Herhaalde asielaanvraag en de beoordeling van relevante elementen in het bestuursrecht

In deze zaak heeft de Rechtbank Den Haag op 16 juli 2025 uitspraak gedaan in een bestuursrechtelijke procedure betreffende een herhaalde asielaanvraag van eiser, die de Centraal-Afrikaanse nationaliteit heeft. Eiser had eerder een asielaanvraag ingediend die door de minister van Asiel en Migratie was afgewezen op grond van artikel 30a, eerste lid, aanhef en onder d van de Vreemdelingenwet 2000 (Vw), omdat hij in Nigeria als vluchteling was erkend en daar bescherming kon genieten. Eiser heeft echter betoogd dat hij geen daadwerkelijke toegang heeft tot Nigeria, wat aanleiding gaf tot een nieuwe asielaanvraag op 31 maart 2025. De minister heeft deze aanvraag opnieuw niet-ontvankelijk verklaard, zonder eiser te horen, en stelde dat er geen nieuwe relevante elementen waren.

De rechtbank heeft de zaak beoordeeld en vastgesteld dat eiser voldoende aanwijzingen heeft gepresenteerd die erop wijzen dat zijn toelating tot Nigeria niet vanzelfsprekend is.

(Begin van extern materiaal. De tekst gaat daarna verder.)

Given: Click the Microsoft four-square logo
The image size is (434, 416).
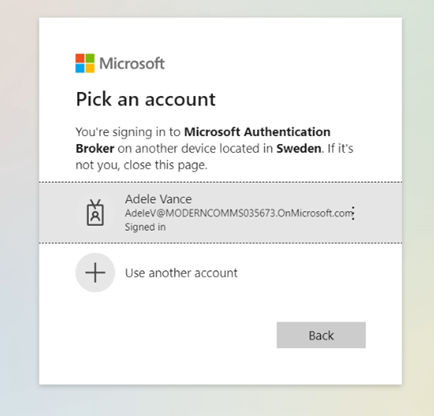Looking at the screenshot, I should [85, 63].
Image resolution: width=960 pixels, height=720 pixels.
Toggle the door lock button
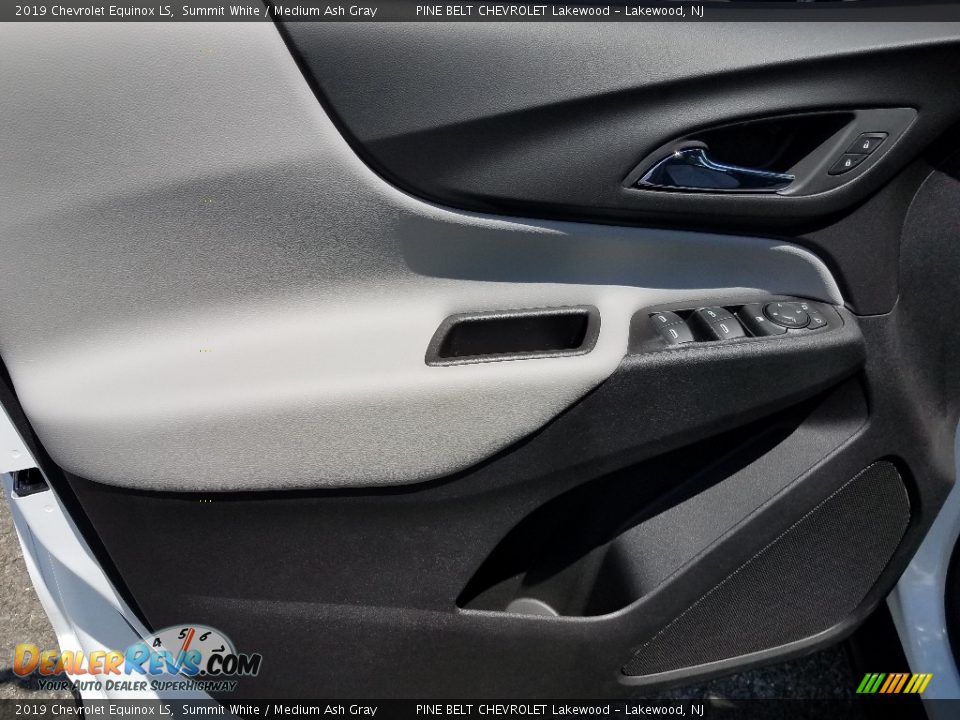848,162
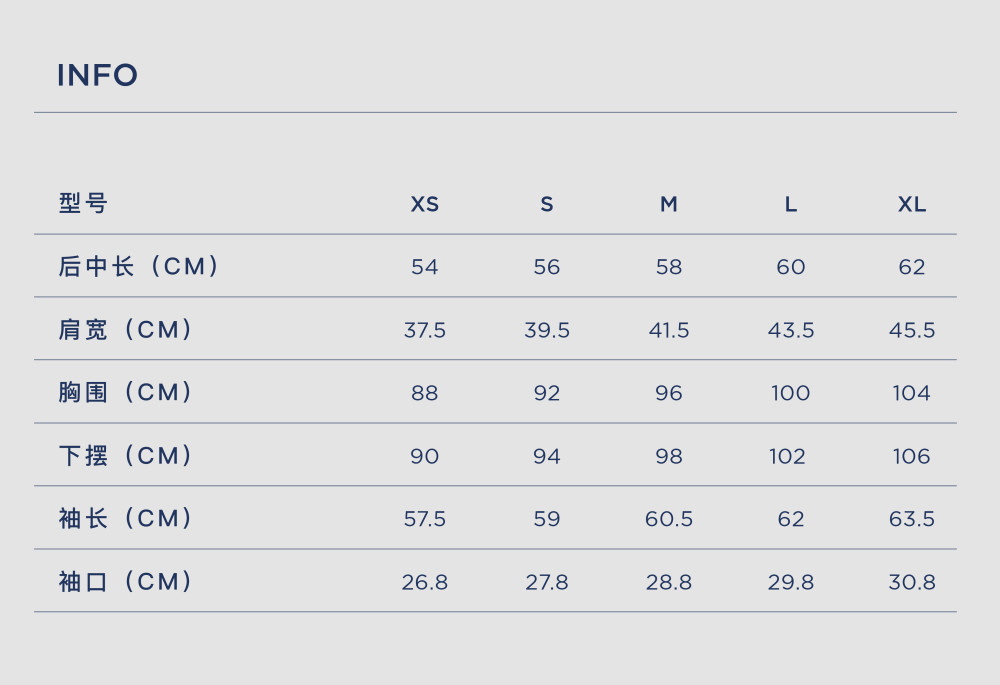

De rechtbank oordeelt dat de minister onvoldoende onderzoek heeft gedaan naar de actuele situatie van eiser en zijn feitelijke mogelijkheid van toelating tot Nigeria. Dit heeft geleid tot de conclusie dat de minister de aanvraag ten onrechte niet-ontvankelijk heeft verklaard. De rechtbank vernietigt het bestreden besluit en draagt de minister op om een nieuw besluit te nemen, rekening houdend met de uitspraak van de rechtbank. Eiser krijgt tevens een proceskostenvergoeding van €1.814,00 toegewezen.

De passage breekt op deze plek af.